== RECORDS SUPPLIED ==
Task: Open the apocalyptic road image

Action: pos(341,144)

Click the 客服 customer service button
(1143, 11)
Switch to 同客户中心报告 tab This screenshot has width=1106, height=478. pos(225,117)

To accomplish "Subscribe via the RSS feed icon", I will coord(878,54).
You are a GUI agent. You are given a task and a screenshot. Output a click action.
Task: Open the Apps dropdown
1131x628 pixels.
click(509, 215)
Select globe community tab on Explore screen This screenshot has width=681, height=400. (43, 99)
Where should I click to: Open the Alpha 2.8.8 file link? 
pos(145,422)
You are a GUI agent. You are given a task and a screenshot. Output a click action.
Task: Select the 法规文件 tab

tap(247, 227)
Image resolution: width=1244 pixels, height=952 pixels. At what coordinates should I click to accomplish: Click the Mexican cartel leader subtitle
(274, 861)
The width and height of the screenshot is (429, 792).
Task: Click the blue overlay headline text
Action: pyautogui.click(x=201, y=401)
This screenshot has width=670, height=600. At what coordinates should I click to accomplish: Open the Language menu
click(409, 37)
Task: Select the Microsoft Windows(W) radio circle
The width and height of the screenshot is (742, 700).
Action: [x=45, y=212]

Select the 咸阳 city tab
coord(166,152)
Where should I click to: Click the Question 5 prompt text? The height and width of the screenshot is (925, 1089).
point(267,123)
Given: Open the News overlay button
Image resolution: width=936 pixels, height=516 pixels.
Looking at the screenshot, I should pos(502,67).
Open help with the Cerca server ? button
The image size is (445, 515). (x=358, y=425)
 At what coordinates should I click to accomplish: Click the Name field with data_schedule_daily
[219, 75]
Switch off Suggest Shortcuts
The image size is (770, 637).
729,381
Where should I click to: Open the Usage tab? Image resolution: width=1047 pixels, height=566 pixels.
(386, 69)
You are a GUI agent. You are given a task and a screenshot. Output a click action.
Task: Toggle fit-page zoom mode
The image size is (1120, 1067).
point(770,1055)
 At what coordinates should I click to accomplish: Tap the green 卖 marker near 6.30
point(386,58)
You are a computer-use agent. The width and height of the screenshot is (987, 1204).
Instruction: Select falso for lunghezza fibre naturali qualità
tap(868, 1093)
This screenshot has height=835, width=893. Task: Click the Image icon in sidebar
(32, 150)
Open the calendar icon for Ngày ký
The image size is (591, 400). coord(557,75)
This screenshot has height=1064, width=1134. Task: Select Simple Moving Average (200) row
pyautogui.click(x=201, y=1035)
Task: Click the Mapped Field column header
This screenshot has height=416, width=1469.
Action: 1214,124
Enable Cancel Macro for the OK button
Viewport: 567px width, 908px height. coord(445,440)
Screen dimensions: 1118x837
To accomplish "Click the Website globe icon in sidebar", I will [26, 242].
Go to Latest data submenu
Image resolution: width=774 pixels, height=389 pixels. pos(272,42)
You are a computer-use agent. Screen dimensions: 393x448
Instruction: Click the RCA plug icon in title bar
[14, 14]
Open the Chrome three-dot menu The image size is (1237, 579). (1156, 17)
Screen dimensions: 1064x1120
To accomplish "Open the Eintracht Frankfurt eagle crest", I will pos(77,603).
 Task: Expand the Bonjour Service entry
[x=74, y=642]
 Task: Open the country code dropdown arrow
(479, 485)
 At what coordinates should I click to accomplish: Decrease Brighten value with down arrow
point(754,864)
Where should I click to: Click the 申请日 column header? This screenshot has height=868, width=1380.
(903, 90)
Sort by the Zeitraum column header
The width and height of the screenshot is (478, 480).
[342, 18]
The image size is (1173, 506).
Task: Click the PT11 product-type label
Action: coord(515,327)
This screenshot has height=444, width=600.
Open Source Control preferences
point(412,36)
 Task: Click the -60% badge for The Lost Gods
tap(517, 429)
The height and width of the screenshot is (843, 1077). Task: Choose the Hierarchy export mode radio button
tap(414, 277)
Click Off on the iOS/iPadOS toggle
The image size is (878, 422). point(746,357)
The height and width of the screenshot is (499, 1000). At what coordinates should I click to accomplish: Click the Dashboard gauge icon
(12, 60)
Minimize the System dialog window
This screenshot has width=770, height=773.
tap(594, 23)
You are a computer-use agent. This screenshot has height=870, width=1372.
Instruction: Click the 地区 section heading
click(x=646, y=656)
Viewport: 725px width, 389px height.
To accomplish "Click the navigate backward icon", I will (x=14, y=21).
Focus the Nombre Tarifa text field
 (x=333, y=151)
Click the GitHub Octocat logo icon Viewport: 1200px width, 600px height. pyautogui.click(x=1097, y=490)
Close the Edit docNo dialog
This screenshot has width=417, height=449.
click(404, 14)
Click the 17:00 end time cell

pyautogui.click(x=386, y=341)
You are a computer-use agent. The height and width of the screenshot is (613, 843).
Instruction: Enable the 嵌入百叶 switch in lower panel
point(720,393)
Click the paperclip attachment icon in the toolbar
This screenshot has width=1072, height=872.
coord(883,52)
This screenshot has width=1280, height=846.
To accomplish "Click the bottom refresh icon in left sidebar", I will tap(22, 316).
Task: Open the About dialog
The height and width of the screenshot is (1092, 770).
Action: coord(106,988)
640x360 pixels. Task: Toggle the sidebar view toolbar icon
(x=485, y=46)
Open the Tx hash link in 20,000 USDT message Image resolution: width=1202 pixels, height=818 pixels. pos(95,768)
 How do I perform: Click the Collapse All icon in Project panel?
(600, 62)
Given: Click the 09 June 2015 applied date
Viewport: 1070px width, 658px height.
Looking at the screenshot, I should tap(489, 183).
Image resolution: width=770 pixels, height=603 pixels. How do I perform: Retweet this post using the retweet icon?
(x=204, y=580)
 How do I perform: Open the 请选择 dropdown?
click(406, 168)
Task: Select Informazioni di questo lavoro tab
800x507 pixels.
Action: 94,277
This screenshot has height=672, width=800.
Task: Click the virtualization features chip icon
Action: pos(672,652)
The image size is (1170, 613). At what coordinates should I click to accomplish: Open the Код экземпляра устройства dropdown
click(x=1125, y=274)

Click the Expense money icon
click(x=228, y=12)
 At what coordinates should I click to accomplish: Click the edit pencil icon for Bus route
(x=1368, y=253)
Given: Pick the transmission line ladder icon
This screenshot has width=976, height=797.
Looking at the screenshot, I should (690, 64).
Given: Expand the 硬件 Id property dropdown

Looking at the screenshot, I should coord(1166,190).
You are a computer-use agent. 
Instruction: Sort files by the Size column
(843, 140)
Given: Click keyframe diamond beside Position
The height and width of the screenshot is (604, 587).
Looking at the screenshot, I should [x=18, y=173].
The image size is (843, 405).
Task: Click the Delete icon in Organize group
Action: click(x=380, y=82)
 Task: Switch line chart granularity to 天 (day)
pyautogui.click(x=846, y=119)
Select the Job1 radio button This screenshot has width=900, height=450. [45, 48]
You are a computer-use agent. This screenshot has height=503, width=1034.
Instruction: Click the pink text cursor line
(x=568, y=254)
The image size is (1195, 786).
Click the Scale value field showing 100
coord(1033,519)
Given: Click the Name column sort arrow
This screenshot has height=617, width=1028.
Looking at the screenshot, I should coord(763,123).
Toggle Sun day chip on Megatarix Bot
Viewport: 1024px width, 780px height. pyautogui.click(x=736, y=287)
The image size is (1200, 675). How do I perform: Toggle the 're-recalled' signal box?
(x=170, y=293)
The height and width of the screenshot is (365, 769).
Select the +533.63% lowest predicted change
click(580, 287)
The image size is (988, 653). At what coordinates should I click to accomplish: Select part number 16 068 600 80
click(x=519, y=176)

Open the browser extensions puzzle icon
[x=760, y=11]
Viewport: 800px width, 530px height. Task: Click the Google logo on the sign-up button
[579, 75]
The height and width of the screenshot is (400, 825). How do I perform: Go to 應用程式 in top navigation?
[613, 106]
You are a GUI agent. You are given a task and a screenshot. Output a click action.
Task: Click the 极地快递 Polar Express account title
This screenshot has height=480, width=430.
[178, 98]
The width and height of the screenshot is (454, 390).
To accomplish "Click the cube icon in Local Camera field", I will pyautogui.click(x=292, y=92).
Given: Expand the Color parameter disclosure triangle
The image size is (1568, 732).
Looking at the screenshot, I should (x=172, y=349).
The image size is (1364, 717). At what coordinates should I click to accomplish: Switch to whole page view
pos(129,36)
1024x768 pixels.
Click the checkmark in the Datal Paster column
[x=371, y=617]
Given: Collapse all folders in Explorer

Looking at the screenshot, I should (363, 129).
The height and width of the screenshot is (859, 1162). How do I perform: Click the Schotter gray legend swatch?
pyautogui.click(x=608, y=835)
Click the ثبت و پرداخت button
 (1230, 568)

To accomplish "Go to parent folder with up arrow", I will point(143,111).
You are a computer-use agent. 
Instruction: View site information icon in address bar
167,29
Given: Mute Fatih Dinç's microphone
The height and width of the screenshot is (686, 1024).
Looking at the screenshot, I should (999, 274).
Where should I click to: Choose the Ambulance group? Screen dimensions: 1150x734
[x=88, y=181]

== TASK GOAL ==
Your reply must be one number: the count of lines in the records above that contain the string "globe".

== TASK RESPONSE ==
2